Jonathan Li, Reporter

Former congressman Allen West (R-Fla.) spoke Thursday about whether the United States should use military action to spread freedom.

West’s talk, which took place Thursday afternoon, was sponsored by the Northwestern University College Republicans. About 80 people attended.

“We thought he would bring in a fresh perspective to go along with any political topics we would discuss with him,” said Seamus Naughton, acting president of NUCR, of selecting West.

The Weinberg junior said a major reason for bringing West on as fall speaker was to give the NU community a fresh look at conservatism.

West, who served in the Army for 22 years and is also a frequent Fox News Contributor, focused his talk on how the United States cannot use military action to spread freedom because its mission is to keep America safe.

West opened the talk by explaining the fine line between spreading freedom and fighting obstacles. Using this idea, he defended the Iraq and Afghanistan wars by highlighting how the successes of past wars were based on fighting “the intrusions against freedom.”

“Nation building is not right because the military loses sight of what they will be doing there in the first place,” West said.

West said the viewpoint of prominent government officials like Susan Rice, U.S. national security adviser, that the military can be used to do good is misguided. Drawing on his background as a former colonel, he reinforced his opinion that the military should only be used to defend the United States and other countries, not to spread democracy.

“You are trained and taught to fight, you’re not trained to go out and be a diplomat,” he said.

He faulted political leaders for forgetting the true purpose of the military, saying they need to employ troops for mandates of the constitution, not politics.
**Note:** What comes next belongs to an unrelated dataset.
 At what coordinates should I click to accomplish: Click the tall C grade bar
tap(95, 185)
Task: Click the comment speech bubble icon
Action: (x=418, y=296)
Military cuts have affected the America’s defensive abilities, with only 7,000 trained soldiers defending the country, he said.

“Now when you think about that level of low military, how can we ask that force to be able to go out to spread freedom?” he said.

He said because Americans think they have to be “nation-builders,” they’re not focused on their primary mission of keeping the country safe. He referred to the Benghazi attack and how dozens of Americans are kidnapped from vessels off the coast of Africa.

“We have a military that cannot respond,” he said.

West argued for strategic rethinking and posturing of the military.

“The United States has to move away from nation building warfare and move toward strike operations,” he said. “We need to have a military that will be able to react anywhere in the world.”

West finished his speech by pointing out that 2012 was the first time in 77 years that neither the sitting president nor the vice president has ever served in the U.S. military, emphasizing that the president holds the title of commander in chief.

At the end of the event, economics Prof. Mark Witte asked West questions students had posted on Facebook throughout the week.

Weinberg junior Iszy Licht,  who identifies as a Democrat, said the speech brought new perspectives, though he did not personally agree with many of West’s points.

“I had some issues with his opinions on domestic policy and international relations, but I thought it was interesting to hear it from a firsthand experience,”  he said.